There are a few notable changes we made in our CES definitions as compared to their definitions in CICES. One such change is the addition of a third CES category: Humans. Although CICES mainly proposed only two types of CES (“Biotic” and “Abiotic”), we decided to also include an additional category (“Humans”). This was after finding an unexpectedly high number of photos depicting activities between humans (see Supplementary Fig. S1E,F for an example), rather than between humans and nature. As this category was absent in CICES, to more accurately capture such nuances, it was decided to expand the proposed CES categories in this paper beyond that of those present in CICES. Definitions of this category were adapted from those previously proposed by Chan et al.14. As argued in the study, aside from the intrinsic and instrumental values of nature, there is an additional category of values that nature can bring for humans: relational values. These values in particular aim to capture the relationships “between people but involve nature”, and contain two subcategories: “involving the human collective”, and “primarily individual”14. Such values in particular are of interest in describing the patterns of human interactions observed in the dataset.
Another change we made was moving the Sports category (Supplementary Table S2) from Biotic to Abiotic. Despite CICES suggesting that such sporting activities should fall under Biotic CES, we decided to present them under Abiotic CES instead. This is because such activities generally appear to not prioritize the direct interactions of humans with the biotic aspects of the environment, and instead focus more on the abiotic aspects.
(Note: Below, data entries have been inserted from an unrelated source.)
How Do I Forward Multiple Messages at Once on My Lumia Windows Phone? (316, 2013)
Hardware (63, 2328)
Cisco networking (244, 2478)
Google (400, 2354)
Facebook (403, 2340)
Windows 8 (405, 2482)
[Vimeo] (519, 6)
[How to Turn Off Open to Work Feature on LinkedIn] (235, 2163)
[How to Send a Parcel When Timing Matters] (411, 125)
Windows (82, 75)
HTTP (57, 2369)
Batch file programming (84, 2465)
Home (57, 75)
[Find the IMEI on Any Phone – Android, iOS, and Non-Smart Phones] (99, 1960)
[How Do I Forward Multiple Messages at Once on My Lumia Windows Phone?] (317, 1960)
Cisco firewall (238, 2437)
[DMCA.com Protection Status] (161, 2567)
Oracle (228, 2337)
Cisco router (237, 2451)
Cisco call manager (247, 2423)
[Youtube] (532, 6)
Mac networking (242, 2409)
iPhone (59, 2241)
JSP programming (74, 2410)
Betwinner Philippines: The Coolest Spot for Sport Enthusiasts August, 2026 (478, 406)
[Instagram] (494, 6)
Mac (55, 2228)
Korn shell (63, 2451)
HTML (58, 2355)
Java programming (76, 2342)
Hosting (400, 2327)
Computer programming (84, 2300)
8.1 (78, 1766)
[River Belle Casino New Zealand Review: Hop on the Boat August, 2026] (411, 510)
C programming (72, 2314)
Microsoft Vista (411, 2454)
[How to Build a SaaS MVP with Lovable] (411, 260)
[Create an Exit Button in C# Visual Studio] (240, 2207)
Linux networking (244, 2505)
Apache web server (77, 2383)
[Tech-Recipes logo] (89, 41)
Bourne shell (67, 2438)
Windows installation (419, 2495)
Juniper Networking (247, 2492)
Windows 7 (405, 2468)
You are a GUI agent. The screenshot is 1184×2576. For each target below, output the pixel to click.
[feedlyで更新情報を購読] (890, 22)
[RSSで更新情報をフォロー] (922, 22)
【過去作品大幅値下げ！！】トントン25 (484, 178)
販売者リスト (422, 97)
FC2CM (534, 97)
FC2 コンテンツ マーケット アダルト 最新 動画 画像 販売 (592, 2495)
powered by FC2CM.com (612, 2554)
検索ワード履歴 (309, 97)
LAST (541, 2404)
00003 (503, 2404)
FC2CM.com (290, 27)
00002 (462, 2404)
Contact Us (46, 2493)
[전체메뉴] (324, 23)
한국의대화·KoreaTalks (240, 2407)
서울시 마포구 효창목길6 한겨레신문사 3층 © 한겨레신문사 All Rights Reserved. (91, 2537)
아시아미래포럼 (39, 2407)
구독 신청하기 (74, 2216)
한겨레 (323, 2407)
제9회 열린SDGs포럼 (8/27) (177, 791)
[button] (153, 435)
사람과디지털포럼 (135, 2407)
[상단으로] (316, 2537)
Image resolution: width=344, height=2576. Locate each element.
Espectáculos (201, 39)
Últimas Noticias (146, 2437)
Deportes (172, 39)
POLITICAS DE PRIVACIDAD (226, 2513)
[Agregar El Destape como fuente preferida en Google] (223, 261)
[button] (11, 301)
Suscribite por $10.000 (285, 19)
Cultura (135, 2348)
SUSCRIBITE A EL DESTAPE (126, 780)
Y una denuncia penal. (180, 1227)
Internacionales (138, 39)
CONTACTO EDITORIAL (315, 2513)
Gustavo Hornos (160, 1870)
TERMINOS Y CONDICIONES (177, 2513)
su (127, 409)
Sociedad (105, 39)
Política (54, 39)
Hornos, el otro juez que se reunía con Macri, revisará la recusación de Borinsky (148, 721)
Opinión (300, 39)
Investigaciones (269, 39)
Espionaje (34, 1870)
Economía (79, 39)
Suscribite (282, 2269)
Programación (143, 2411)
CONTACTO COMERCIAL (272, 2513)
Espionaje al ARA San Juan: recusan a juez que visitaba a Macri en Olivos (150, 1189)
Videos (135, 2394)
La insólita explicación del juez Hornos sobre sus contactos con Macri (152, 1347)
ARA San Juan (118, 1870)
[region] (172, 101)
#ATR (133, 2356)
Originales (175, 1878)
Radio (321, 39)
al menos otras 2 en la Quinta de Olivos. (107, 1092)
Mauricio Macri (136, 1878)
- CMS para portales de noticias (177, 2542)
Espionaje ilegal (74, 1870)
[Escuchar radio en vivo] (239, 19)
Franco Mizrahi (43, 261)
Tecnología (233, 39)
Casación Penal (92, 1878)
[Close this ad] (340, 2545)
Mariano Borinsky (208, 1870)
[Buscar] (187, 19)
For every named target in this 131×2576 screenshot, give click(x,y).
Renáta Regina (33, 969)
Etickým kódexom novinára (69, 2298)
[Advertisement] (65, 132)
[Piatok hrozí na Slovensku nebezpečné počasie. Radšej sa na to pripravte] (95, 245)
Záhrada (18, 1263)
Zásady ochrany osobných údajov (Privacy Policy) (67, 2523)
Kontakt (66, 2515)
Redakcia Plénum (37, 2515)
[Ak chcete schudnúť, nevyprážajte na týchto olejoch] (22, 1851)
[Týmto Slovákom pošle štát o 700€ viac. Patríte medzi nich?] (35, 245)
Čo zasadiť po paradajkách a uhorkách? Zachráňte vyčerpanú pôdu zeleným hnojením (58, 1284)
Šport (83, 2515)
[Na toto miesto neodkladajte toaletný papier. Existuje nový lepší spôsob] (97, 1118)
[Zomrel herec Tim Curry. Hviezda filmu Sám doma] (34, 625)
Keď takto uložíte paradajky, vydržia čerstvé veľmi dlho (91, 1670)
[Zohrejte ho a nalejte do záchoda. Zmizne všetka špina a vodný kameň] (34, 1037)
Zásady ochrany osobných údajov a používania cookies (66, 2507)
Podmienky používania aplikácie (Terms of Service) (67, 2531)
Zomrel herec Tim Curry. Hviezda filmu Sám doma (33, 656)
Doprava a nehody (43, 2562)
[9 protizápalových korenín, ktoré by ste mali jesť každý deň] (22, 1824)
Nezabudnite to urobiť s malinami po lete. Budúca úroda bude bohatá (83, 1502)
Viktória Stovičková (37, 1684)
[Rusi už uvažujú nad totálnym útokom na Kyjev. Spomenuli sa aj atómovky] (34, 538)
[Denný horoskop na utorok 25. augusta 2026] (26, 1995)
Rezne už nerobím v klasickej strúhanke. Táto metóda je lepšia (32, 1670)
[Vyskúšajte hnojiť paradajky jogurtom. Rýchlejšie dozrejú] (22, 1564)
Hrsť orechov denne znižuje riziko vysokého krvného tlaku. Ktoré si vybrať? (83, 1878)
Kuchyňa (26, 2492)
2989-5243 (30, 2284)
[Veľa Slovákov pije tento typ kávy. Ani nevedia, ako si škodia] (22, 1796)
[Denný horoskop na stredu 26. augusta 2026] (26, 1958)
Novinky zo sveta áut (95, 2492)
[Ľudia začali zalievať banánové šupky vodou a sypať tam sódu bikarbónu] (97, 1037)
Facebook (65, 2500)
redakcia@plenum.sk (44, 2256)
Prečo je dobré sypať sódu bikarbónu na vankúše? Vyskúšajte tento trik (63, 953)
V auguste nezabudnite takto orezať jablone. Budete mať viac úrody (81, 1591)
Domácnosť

Correlates of CES categories
To determine whether there was any relationship between the biome type that a photo was taken in and its CES type, generalized mixed-effects models were fitted to model their relationship. All models were generated in lme436. Each model was fitted at the individual photo level, and had the CES category of each photo as the outcome variable. As each CES category was coded as either being present (“1”) or absent (“0”) for each photo, a binomial family was used for all models. With there being three different CES categories (Abiotic, Biotic, and Humans), three separate models were constructed.
To determine the biome type of each photo, the IUCN Global Ecosystem Typology 2.0 was referenced37 using the sf package in R. For each model, the biome type of each photo at the smallest (functional) level was the fixed effect. Only the top 6 biomes were retained as levels in the biome type predictor, with all other biome types being classified as “OTHERS” (Supplementary Table S5).
The PA of each photo nested within its country were included as random intercepts. The inclusion of the random effect was to determine how the odds of a photo belonging to a certain CES varied at the country-level. To ensure models converged, the number of points for evaluating the Adaptive Gauss-Hermite Quadrature was set to 0 (nAGQ = 0), and the nloptwrap optimizer was used.
Results
CES cluster labels
The dominant CES type were Abiotic photos (89.1%), where most (97.6%) of these photos were in the Sports subcategory, followed by the Transport (2.11%) and Watching (0.33%) categories. The second largest CES type were Biotic photos (6.00%), and then Humans photos (3.74%). Of the Humans photos, most photos were in the Heritage subcategory (59.7%), and the remainder were in the Socializing subcategory (40.2%). A small number of photos (1.21%) had tags not clearly related to humans or nature categorized as “OTHERS” (Fig. 1).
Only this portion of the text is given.